Somit bliebe die einzige Option eine progressive Minderheitsregierung aus PSOE und Sumar unter Führung von Pedro Sánchez, also praktisch eine Fortführung der Regierung der vergangenen vier Jahre.
Allerdings gibt es dabei einen möglicherweise entscheidenden Unterschied: Die beiden Parteien haben im Vergleich zu 2019 fünf Sitze weniger und sind damit nicht mehr nur auf die Unterstützung der baskischen und galizischen Regionalparteien sowie der Republikanischen Linken Kataloniens (ERC) angewiesen, sondern auch auf eine Enthaltung von Junts per Catalunya.
Diese konservative Pro-Unabhängigkeitspartei unter der Führung von Ex-Regionalpräsident Carles Puigdemont – der 2017 nach dem gescheiterten Referendumsversuch nach Belgien geflohen war – hat konsequent gegen die bisherige Sánchez-Regierung gestimmt und mehrfach betont, sie werde eine Regierungsbildung in Madrid, welcher Couleur auch immer, nicht unterstützen. Bisher verfolgt sie die Strategie »je weniger in der Hauptstadt funktioniert, desto besser«. Konkret könnte das heißen, dass Junts eine möglichst rechte Regierung in Madrid sogar präferieren würde, da deren harte Haltung gegenüber separatistischen Bewegungen den Effekt haben könnte, dass Junts daheim in Katalonien noch mehr Unterstützung erfährt.

→ **ERFASSTE DATEN**:
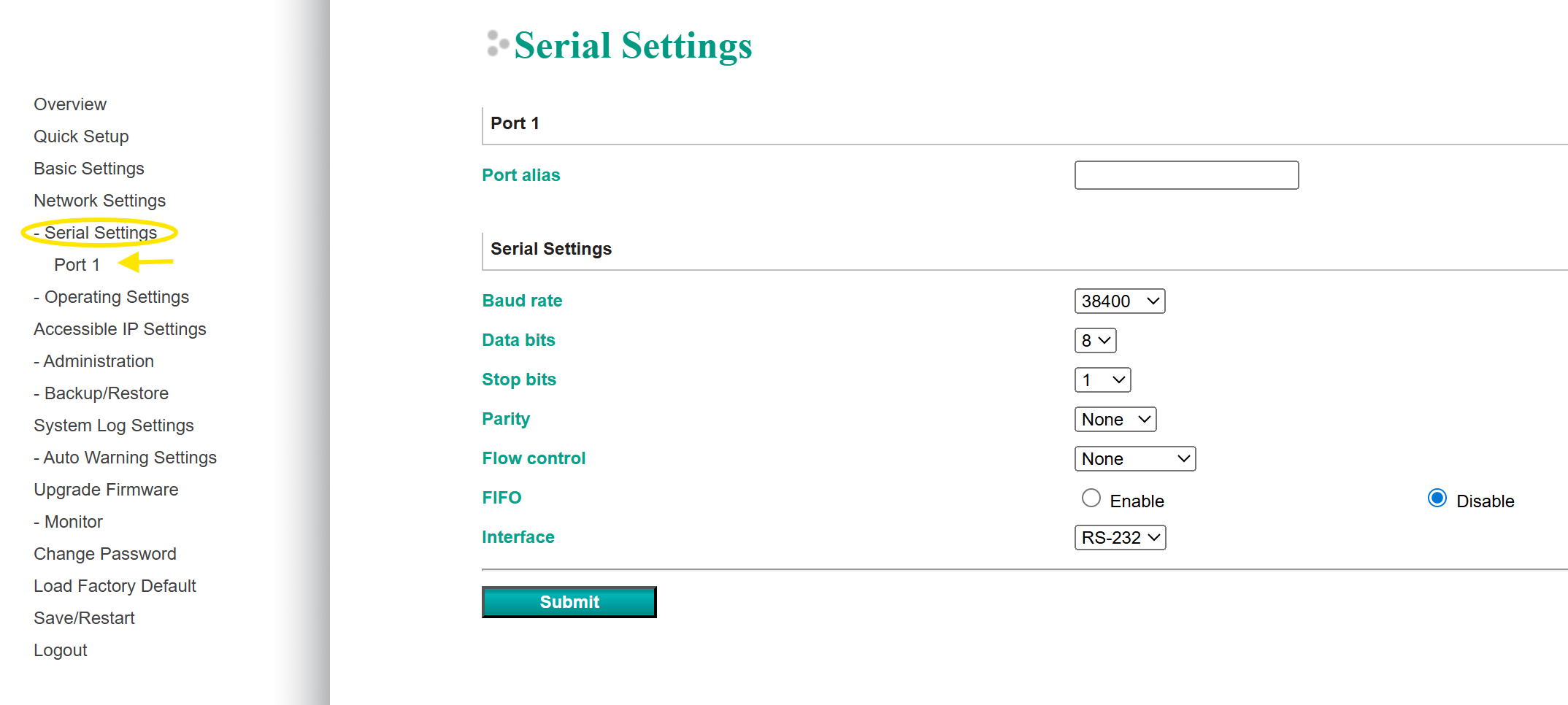Log out via the Logout link
This screenshot has height=705, width=1568.
60,650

→ **AUFGABENSTELLUNG**:
A: Nennen Sie alle Parteien, die im Text zur spanischen Regierungsbildung namentlich genannt werden.
B: Schreiben Sie den Text zur spanischen Regierungsbildung im Anschluss an seinen letzten Satz weiter.

→ **ANTWORTEN JE AUFGABE**:
A:
PSOE
Sumar
Republikanische Linke Kataloniens (ERC)
Junts per Catalunya

B:
»Wenn es Sánchez gelingt, eine neue Regierung zu bilden, wird die nächste Legislaturperiode ein langer, harter Kampf. Es wird bei jedem Gesetz enorme Anstrengungen erfordern, um eine Mehrheit zusammenzubringen.«
Somit sind die sieben Abgeordneten von Junts nun das Zünglein an der Waage. Sie werden letztendlich entscheiden, ob Spanien für vier weitere Jahre eine progressive Regierung bekommt. Die letzte Alternative ist eine Neuwahl innerhalb der nächsten sechs Monate. Auch das wäre in Spanien nicht ungewöhnlich: Sowohl 2016 als auch 2019 kam es dazu.
Die Partei von Puigdemont – der einerseits EU-Parlamentsmitglied ist, andererseits nach Ansicht der spanischen Justiz auf der Flucht vor dem Gesetz – wird wahrscheinlich ein Referendum über die katalanische Selbstbestimmung und eine Amnestie für alle katalanischen Unabhängkeitsaktivisten fordern, gegen die ein Strafverfahren eingeleitet wurde. Das sind inakzeptable Bedingungen für Sánchez, dem es in den vergangenen Jahren immerhin gelungen ist, die Konflikte zwischen Barcelona und Madrid etwas zu besänftigen, indem er sich für einen Dialog im Rahmen der bestehenden Gesetze und der Verfassung einsetzte.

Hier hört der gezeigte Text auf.